= Work instruction 1 =
The text about winter in occupied Mariupol names the parts of a building's thermal circuit that the authorities promised to repair. List them.
= Work instruction 2 =
Extend the text about winter in occupied Mariupol, starting right after its final sentence.

At the start of the full-scale war in Ukraine, Russian troops spent more than two months shelling Mariupol. By May, they fully occupied the city. It’s unclear how many Mariupolites have died as a result of Russia’s invasion; in May, Ukraine reported at least 25,000 casualties. Many are still buried under collapsed buildings or in mass graves and are officially considered missing. Up to 90 percent of apartment buildings and as much as 60 percent of private homes in the city have been damaged or destroyed. Nonetheless, about 100,000 people still live in the occupied city — many of them without electricity, heat, water, or plumbing. Unable to communicate with the outside world and denied the assistance promised by Russian invaders, people are now freezing in their homes. The independent Russian outlet iStories spoke with Mariupol residents about winter in the city and about their attitudes towards Russia’s occupation authorities.
‘We’re freezing, sick, and suffering.'
Andriy Zonder is the building manager at 66 Morskyi Boulevard, which is home to 50 residents. He’s been fighting to have the building restored for months, to little avail.
Most of the damage to my home came on March 5, 11, and 12; there were 19 direct hits. On March 5, a missile exploded over my apartment, and all of my windows immediately shattered. Today [December 1] is the 281st day since the start of combat. Absolutely nothing has been done [to fix the damage] in my building. If you look at the photos that were taken in March and April and compare them with today, you’ll see that nothing has changed. It’s bitterly cold inside. People are sick, including me. I didn’t sleep last night — at 4:00 am, a heavy wind broke through the film I had on the windows, and the temperature inside dropped to 3 degrees [Celsius, or 47 degrees Fahrenheit].
At all of the meetings with the city [occupation] administration and with the Ordzhonikidze District authorities — I have them on video — they promised that everything would be repaired by October 10. They said, “Just calm down and wait: all of the work will be complete by October 10.” They promised to replace the windows and fix the thermal circuit that includes the roof, the walls, the doors, and the shared windows. But in reality, nothing has been done.
Because of holes in the roof, apartments on the 12th–8th floors are flooded. Not a single window has been installed. 16 apartments in the building are completely hanging in the air: there’s nowhere to install the windows because there aren’t walls. The common areas, the hallways, also have no doors or windows.
Not everybody in the building has space heaters, but even those who do have them can’t turn them on. Because when people turn on their heaters, it overloads the grid. The only things we do have are electricity and cold water. We went for more than six months with no water. We would go to the cars that brought in water, stand in line, and carry home 5–6 liter bottles. We used that water to wash our things, eat, clean our homes, and bathe. People have been through very severe hardships.

= Collected data =
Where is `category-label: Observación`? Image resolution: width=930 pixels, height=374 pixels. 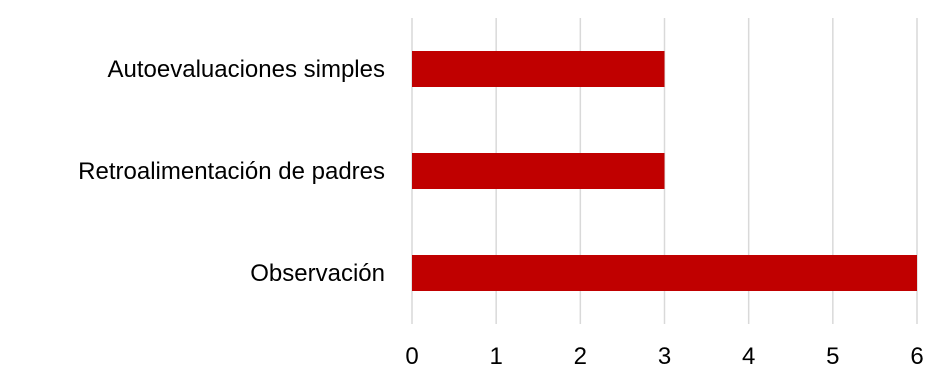 category-label: Observación is located at coordinates (318, 274).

= Exercise result 1 =
- the roof
- the walls
- the doors
- the shared windows

= Exercise result 2 =
Recently, we were visited by people from the federal autonomous authority Roskapstroy. They promised to monitor our situation carefully. Then some military experts came. They said everything would change the following day. A month passed, then a month and a half… I’ve already lost track. There’s been no progress. We don’t even know if they plan to restore our building or demolish it.
The city and its buildings are destroyed; people have been left to die out. I’m sitting at home with my legs freezing and my arms numb. So questions [about Russia and Ukraine] are beside the point. If you ask about Ukraine or Russia out on the street, people will say, “What the hell difference does it make?” I just need to save my neighbors.
‘This is a dead zone’
Nadezhda (name changed) lives with her school-age daughter, her brother, and her mother in a house in Mariupol. Their building has been partially destroyed, but they’ve managed to keep it warm with a stove.
When we crawled out of the basement, where we’d been hiding from shelling, we found that we no longer had windows, doors, or a fence, and that our roof had been damaged. Mortar shells hit our windows directly. We’ve since managed to fix it somewhat, though nobody helped us. We’ve partially patched things up and put the doors back up. Four of our seven windows are gone; we put oilcloth over them.
We used to heat our home with gas, not with a stove. But the house had stove heating a long time ago, and we managed to [get it working again], so it’s warm.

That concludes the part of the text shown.